Casapound blitz della polizia

  • TORINO CASAPOUND

TORINO Sei militanti di Casapound sono indagati per lesioni aggravate per il pestaggio di un simpatizzante del movimento di estrema destra che il 5 aprile osò contestare il coordinatore provinciale nel corso di un presidio contro i migranti all’ex Moi.
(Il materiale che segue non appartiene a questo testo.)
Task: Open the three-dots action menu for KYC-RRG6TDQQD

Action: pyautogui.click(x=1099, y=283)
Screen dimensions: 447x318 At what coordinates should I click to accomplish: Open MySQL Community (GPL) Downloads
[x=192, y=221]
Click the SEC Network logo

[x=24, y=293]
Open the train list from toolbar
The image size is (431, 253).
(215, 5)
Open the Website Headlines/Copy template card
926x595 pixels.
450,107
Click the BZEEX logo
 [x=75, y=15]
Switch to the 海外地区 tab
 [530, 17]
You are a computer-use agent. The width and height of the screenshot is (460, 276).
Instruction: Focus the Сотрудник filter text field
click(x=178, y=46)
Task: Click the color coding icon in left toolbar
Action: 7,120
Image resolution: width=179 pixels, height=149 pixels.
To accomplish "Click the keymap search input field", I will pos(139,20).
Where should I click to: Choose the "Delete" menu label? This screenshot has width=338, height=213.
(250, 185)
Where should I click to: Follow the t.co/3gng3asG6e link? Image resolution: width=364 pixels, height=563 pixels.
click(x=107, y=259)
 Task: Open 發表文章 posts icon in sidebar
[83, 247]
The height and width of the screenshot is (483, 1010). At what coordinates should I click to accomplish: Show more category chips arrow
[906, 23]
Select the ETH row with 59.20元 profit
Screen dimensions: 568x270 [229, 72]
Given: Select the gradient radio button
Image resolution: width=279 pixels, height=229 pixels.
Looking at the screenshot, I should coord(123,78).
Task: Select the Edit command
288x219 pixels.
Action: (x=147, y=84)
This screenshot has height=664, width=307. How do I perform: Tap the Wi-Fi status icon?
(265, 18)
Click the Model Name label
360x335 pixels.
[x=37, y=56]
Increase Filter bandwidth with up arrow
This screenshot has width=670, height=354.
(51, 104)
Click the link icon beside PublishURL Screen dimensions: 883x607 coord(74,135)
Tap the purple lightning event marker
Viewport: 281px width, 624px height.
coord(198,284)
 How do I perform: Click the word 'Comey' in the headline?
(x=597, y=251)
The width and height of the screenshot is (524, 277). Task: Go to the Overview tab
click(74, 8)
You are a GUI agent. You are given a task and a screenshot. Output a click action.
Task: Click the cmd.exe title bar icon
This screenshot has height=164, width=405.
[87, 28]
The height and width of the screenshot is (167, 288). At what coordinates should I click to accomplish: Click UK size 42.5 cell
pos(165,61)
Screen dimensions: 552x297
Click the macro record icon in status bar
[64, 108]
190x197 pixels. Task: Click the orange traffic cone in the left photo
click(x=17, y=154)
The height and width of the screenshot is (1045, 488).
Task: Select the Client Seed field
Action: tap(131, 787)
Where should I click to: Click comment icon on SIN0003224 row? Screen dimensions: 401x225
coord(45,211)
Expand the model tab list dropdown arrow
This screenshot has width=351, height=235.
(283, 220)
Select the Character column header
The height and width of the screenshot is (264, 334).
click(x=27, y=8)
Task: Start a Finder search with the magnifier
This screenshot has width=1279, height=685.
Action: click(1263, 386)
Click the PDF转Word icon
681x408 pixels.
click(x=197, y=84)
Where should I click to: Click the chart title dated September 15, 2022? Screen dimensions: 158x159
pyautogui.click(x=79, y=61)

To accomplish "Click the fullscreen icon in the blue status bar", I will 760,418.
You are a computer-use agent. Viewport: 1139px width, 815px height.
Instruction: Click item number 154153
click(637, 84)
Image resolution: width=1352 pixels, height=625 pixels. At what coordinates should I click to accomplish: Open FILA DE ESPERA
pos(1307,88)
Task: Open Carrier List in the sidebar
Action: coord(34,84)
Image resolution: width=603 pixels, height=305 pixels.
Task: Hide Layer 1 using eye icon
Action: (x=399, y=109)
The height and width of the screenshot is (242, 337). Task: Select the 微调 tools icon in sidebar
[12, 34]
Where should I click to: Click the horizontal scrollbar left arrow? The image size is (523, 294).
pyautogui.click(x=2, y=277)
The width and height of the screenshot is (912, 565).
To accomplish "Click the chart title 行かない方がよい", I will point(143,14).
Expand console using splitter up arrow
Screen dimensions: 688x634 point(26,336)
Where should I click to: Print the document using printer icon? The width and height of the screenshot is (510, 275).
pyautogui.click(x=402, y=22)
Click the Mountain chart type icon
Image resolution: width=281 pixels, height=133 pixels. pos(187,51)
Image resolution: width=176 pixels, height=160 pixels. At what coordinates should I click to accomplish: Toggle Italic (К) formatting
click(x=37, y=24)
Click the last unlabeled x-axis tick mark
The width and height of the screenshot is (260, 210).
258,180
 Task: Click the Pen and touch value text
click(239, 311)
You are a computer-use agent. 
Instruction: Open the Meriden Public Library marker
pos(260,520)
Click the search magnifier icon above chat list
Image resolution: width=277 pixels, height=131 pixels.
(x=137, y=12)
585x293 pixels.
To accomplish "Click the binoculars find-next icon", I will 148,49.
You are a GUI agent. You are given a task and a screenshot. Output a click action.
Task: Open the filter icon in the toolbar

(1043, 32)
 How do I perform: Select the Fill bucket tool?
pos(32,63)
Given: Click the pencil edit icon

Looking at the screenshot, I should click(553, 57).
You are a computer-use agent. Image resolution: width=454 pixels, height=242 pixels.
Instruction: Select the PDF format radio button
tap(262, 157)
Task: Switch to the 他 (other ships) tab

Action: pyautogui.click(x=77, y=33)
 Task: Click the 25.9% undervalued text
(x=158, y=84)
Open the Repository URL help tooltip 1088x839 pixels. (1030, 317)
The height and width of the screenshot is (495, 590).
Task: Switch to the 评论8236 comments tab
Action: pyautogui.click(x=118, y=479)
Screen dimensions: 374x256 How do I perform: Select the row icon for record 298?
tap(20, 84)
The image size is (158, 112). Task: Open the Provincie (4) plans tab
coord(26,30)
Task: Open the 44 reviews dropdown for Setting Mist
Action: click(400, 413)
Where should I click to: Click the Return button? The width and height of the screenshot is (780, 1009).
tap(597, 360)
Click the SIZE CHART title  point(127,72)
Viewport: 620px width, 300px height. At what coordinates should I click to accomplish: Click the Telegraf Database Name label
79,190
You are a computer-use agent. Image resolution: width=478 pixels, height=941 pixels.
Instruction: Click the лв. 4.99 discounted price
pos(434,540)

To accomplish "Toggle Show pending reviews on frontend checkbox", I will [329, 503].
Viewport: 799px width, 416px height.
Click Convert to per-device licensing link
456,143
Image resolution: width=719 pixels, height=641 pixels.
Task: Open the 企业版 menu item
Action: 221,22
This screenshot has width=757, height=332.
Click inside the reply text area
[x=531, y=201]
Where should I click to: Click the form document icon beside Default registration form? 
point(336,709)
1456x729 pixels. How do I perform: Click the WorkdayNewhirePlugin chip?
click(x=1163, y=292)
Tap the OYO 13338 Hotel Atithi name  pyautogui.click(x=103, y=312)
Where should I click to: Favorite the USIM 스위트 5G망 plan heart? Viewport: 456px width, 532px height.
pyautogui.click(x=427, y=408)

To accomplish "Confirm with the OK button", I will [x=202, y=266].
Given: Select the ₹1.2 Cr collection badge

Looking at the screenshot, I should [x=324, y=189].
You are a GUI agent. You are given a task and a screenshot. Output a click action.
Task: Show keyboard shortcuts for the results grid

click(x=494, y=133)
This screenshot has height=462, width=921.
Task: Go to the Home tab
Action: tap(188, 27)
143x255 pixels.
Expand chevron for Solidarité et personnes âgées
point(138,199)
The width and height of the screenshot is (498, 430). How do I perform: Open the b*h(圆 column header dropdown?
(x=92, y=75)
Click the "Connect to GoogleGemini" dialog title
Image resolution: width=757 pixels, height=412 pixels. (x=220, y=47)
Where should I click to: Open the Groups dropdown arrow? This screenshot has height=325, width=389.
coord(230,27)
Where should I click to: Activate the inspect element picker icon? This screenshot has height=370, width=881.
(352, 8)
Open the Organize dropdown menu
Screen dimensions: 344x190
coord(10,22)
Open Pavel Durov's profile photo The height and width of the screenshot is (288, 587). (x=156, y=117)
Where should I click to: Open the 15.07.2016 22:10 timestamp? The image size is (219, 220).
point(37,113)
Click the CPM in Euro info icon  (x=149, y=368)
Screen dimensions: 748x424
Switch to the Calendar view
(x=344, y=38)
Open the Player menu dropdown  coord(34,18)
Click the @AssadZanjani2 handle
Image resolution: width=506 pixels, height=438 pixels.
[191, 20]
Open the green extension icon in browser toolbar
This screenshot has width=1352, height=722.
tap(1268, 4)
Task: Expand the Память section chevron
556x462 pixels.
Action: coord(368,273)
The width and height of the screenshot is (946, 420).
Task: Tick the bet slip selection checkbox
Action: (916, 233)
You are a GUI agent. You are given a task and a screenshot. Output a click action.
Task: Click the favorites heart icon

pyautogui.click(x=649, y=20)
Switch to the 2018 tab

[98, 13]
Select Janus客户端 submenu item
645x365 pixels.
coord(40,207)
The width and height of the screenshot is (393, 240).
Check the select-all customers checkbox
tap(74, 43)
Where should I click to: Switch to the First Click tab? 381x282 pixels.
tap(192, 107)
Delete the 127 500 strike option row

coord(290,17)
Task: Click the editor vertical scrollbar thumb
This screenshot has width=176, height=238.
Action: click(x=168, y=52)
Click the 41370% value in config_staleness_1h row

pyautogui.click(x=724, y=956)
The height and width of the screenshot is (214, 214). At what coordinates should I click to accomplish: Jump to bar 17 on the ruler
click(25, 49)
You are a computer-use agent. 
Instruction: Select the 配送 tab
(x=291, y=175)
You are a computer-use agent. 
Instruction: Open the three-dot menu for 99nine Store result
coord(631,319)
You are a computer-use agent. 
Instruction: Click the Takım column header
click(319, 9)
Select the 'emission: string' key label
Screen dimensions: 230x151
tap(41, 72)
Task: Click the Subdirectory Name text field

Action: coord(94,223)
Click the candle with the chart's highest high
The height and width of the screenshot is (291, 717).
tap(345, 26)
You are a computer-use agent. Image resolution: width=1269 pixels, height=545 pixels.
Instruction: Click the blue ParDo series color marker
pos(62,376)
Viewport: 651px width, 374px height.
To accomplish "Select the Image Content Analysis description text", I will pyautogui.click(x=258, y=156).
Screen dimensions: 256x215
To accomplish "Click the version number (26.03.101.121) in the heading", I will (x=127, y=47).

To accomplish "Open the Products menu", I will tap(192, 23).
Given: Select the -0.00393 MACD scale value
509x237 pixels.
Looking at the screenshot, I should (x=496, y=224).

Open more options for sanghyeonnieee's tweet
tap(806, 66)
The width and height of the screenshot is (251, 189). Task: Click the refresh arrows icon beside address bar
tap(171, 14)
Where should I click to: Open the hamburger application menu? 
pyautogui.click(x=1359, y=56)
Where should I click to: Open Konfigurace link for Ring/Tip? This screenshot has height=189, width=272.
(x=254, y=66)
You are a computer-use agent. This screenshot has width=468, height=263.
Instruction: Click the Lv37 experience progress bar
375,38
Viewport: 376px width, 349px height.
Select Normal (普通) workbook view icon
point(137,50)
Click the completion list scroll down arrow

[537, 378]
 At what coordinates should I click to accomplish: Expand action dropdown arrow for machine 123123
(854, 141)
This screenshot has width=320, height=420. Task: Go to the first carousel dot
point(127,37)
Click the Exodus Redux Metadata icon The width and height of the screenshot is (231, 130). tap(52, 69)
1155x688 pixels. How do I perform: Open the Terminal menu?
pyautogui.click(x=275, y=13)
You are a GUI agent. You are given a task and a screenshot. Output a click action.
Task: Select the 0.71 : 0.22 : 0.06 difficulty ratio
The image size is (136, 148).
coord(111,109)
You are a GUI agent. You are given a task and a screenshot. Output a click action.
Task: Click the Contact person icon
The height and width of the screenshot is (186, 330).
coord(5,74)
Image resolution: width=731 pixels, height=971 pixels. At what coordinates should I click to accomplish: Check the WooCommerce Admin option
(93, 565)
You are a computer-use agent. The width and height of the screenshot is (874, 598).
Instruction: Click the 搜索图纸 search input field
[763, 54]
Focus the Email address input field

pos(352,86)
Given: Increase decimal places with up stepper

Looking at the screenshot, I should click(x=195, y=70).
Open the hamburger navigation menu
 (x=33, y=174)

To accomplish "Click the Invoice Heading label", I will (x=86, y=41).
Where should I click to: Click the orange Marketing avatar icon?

Gli agenti della Digos ieri mattina hanno perquisito le loro abitazioni e il circolo “Asso di bastoni” in via Cellini. F.D., militante di 20 anni,  è stato denunciato per porto d’armi perché aveva a casa e sull’auto un tirapugni con lama, un manganello e un coltello. Al 44 enne B.G. è stato sequestrato un “taser”, ragione per cui è stato denunciato per detenzione illegale di arma. È stato arrestato, invece, Pasquale Calabrò, 50 enne, che aveva una bomboletta spray al CS, classificata come arma da guerra. Il coordinatore provinciale Matteo Rossino sarebbe stato denunciato perché è il responsabile della sede in cui sono stati trovati bastoni in legno, plastica e carta pestata. Qui, oltre alla bandiera della Repubblica sociale italiana e una bandiera col fascio littorio, sono anche stati trovati apparecchi elettronici per eludere le microspie. «O si diventa un soggetto politico e si rispettano le regole democratiche, o non si fa il soggetto politico e si diventa indagati o arrestati», ha ammonito ieri il questore Francesco Messina.